** BEGIN Extracted records **

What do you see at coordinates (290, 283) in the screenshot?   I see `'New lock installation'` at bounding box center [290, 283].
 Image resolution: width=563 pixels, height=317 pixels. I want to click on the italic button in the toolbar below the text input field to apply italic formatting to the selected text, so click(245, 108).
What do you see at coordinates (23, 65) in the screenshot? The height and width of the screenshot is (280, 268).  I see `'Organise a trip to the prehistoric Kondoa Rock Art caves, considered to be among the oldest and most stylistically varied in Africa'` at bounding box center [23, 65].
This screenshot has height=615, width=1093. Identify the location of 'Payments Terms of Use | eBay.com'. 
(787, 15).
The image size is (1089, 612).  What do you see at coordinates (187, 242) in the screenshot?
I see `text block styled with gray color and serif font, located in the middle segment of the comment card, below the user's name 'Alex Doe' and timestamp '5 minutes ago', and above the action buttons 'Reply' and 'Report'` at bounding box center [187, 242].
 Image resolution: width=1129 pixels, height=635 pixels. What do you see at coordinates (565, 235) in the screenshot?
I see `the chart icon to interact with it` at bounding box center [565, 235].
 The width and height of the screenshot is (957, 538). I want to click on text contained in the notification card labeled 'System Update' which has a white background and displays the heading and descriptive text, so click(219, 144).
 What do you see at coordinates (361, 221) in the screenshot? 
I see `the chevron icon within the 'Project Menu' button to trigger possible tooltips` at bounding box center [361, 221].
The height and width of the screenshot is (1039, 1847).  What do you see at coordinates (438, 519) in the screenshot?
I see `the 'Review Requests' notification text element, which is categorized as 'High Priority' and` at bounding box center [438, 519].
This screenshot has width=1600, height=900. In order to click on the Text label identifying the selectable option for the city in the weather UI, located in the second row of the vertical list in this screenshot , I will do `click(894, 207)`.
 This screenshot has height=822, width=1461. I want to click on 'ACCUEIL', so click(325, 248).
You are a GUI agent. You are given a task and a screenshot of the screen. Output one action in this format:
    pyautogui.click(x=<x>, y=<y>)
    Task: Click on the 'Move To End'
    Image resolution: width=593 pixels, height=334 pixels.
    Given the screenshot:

** END Extracted records **

## Description of the task
Retype everything in the data above, from the line containing "This screenshot has width=1600, height=900." down to the last line, and keep every line unchanged.

## Answer to this task
This screenshot has width=1600, height=900. In order to click on the Text label identifying the selectable option for the city in the weather UI, located in the second row of the vertical list in this screenshot , I will do `click(894, 207)`.
 This screenshot has height=822, width=1461. I want to click on 'ACCUEIL', so click(325, 248).
You are a GUI agent. You are given a task and a screenshot of the screen. Output one action in this format:
    pyautogui.click(x=<x>, y=<y>)
    Task: Click on the 'Move To End'
    Image resolution: width=593 pixels, height=334 pixels.
    Given the screenshot:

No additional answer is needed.